- _Dataset records_
((

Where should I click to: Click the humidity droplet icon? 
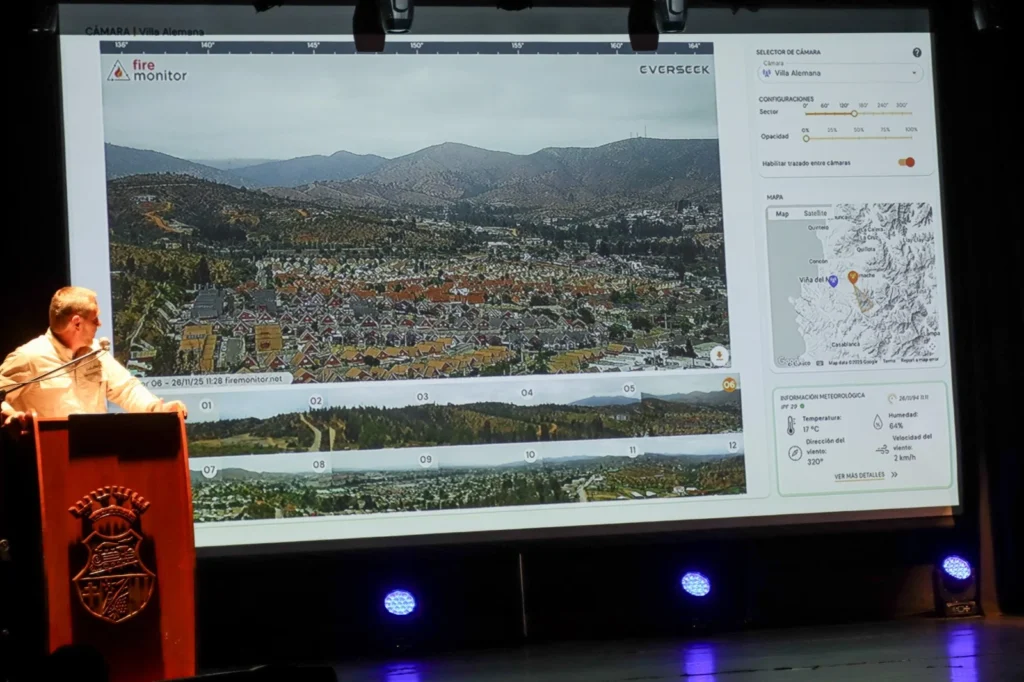tap(877, 422)
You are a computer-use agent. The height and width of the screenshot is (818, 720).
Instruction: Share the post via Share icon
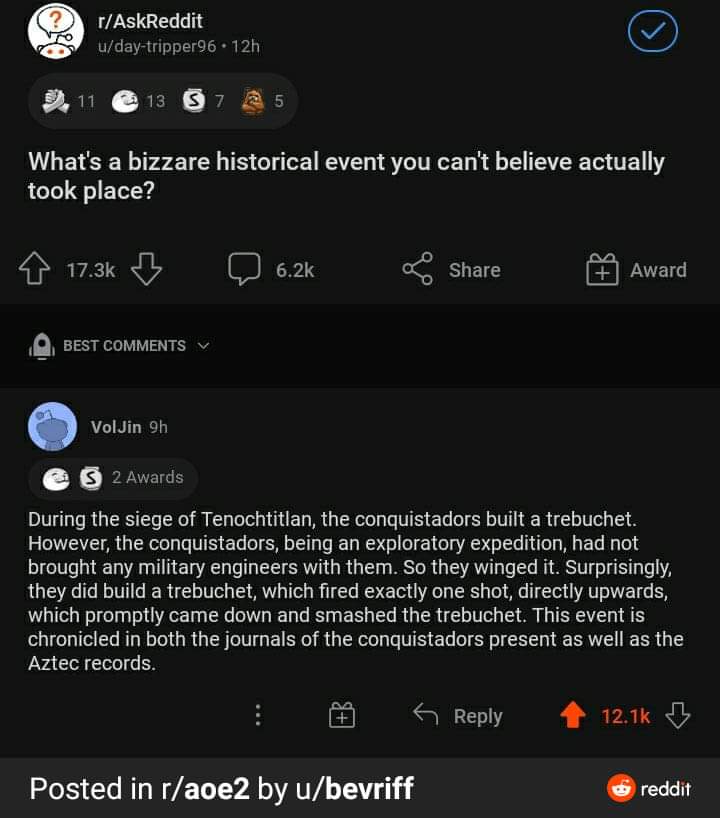pos(417,269)
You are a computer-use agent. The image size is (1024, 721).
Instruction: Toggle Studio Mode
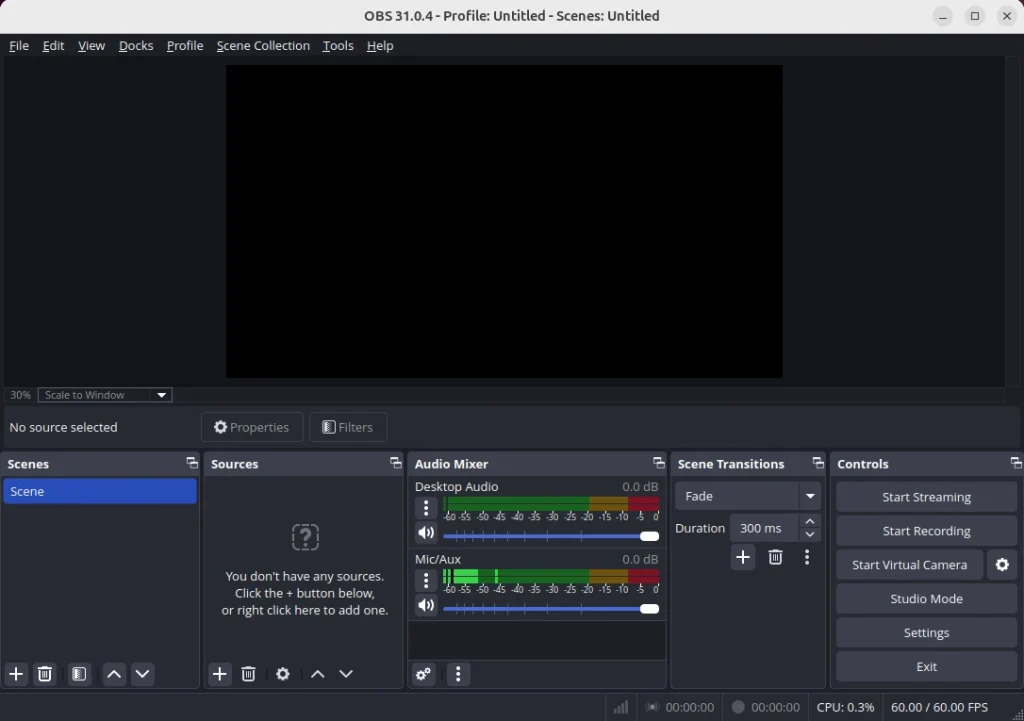(926, 599)
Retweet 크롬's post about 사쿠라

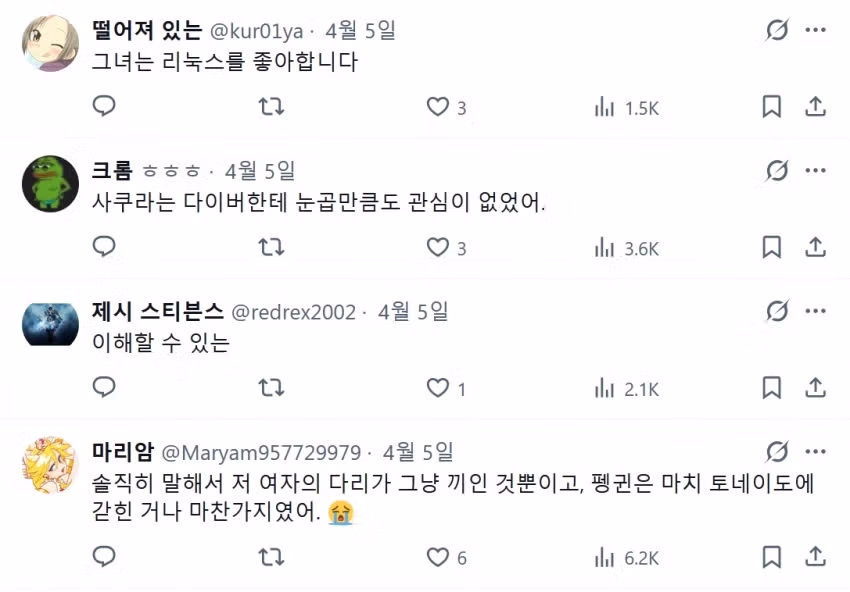click(x=272, y=245)
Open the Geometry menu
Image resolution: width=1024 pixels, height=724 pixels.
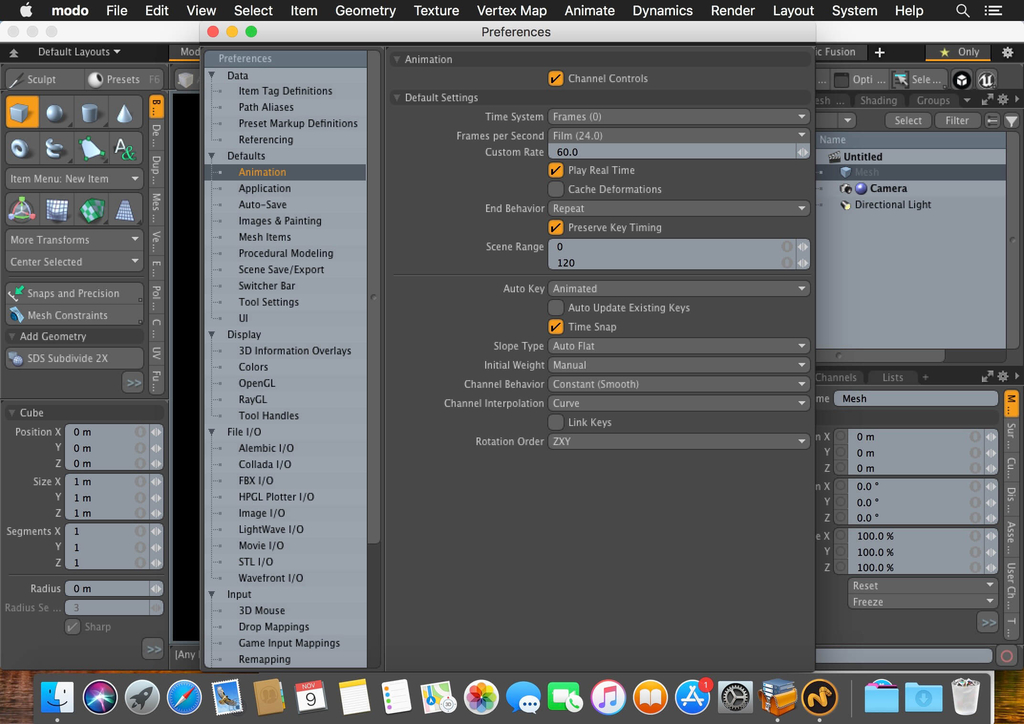tap(365, 11)
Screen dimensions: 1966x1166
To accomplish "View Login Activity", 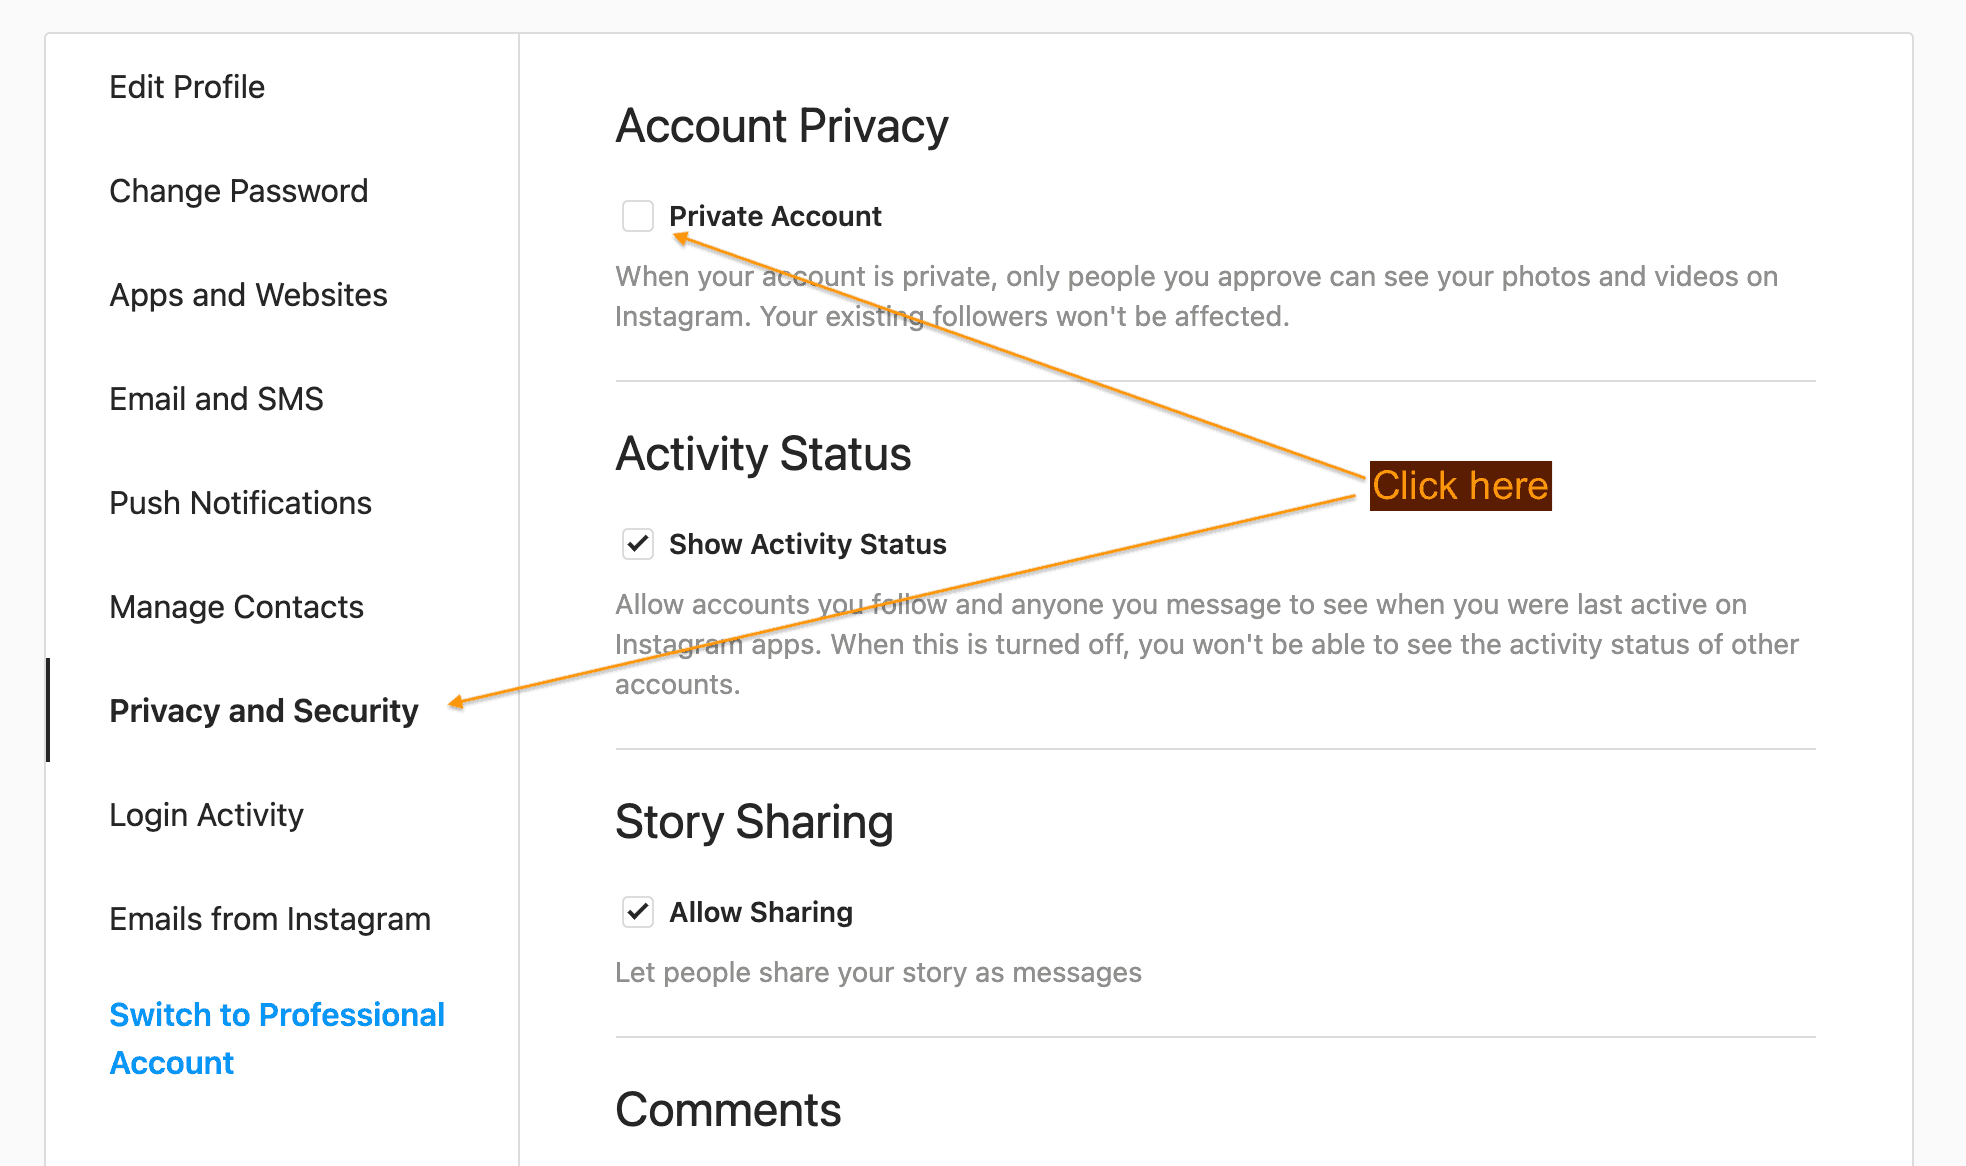I will [206, 815].
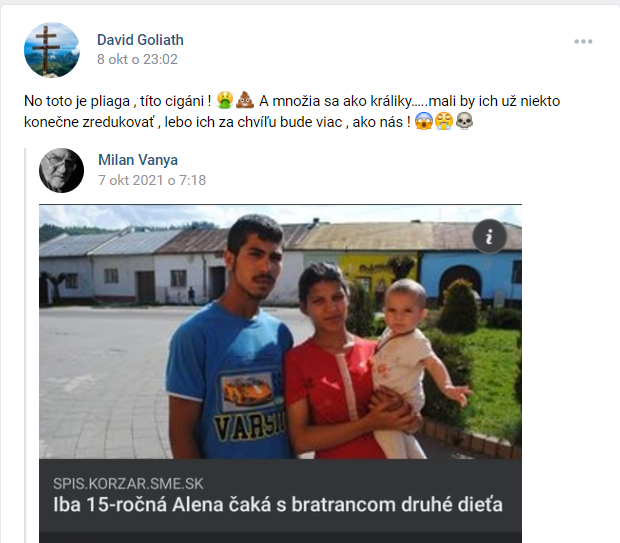Click the skull emoji at text end
620x543 pixels.
point(464,121)
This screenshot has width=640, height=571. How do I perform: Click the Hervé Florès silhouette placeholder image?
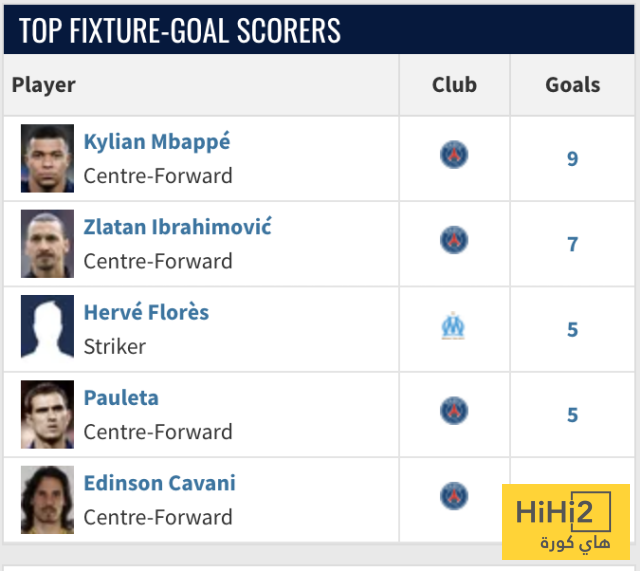point(47,329)
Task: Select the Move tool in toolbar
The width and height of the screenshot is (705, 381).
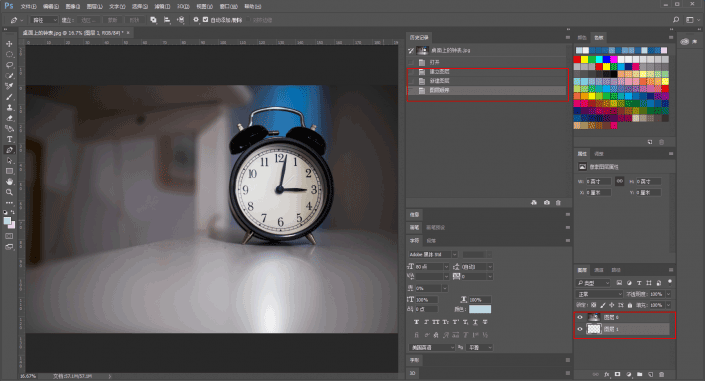Action: coord(9,44)
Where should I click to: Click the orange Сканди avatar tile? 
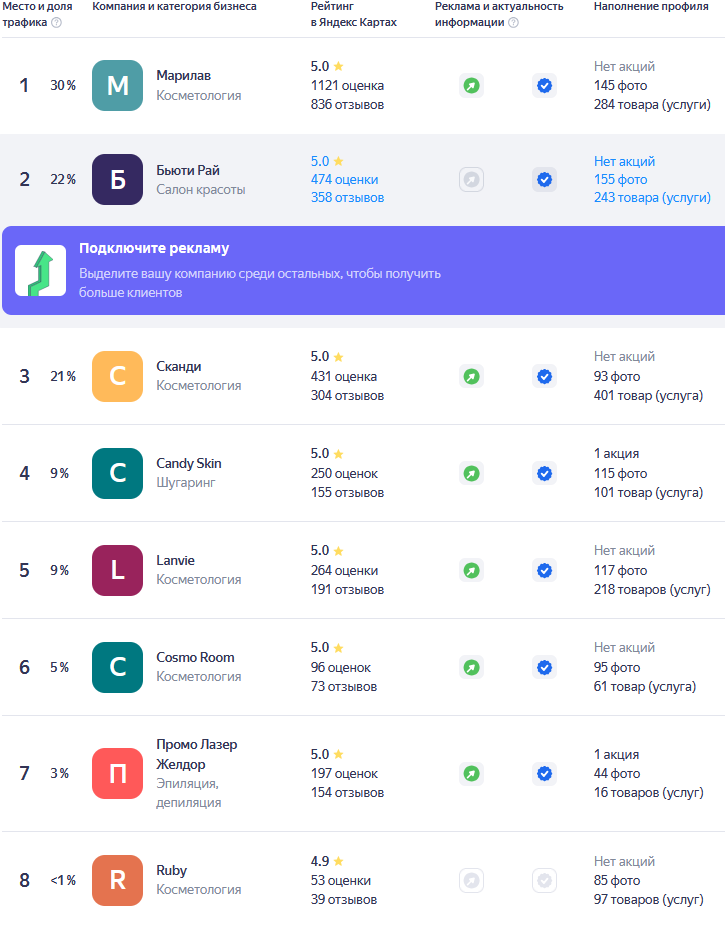pyautogui.click(x=118, y=376)
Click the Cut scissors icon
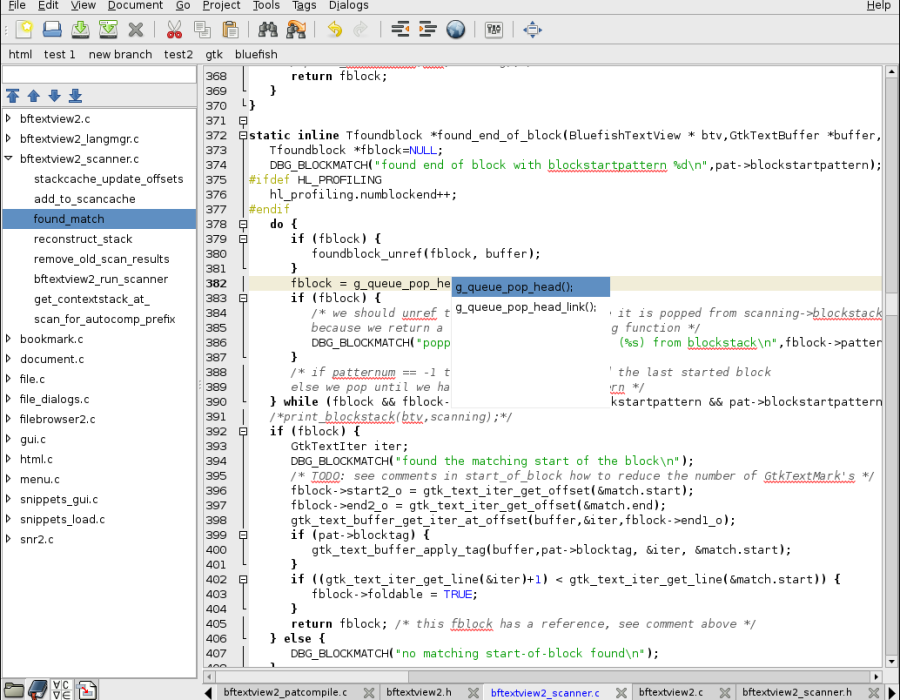This screenshot has width=900, height=700. [174, 29]
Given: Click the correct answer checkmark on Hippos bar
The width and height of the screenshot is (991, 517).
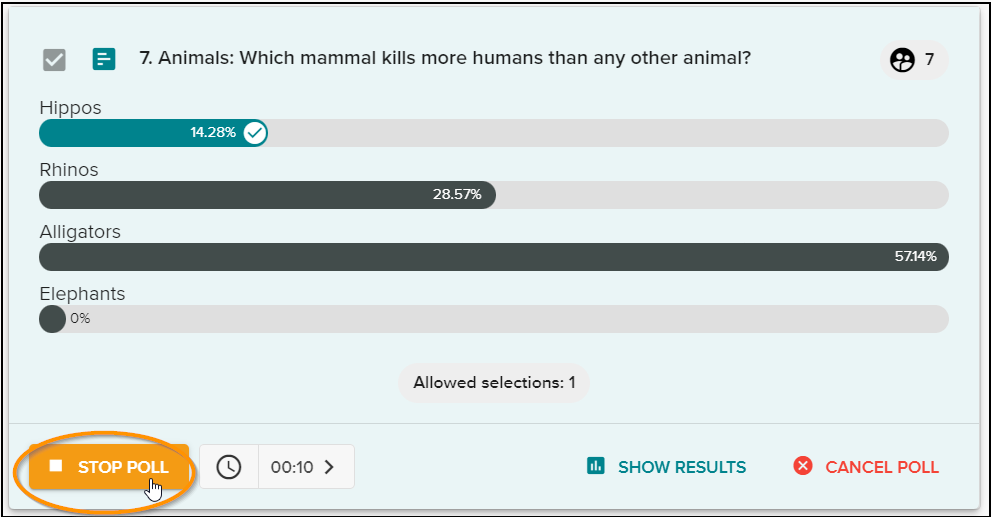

))

- _Action item_
Whenever the word "agent" shows up in a line of the entries above, copy that line.

- _Problem solution_
You are a computer-use agent. The height and width of the screenshot is (818, 720).
You are a computer-use agent. The image size is (1024, 721).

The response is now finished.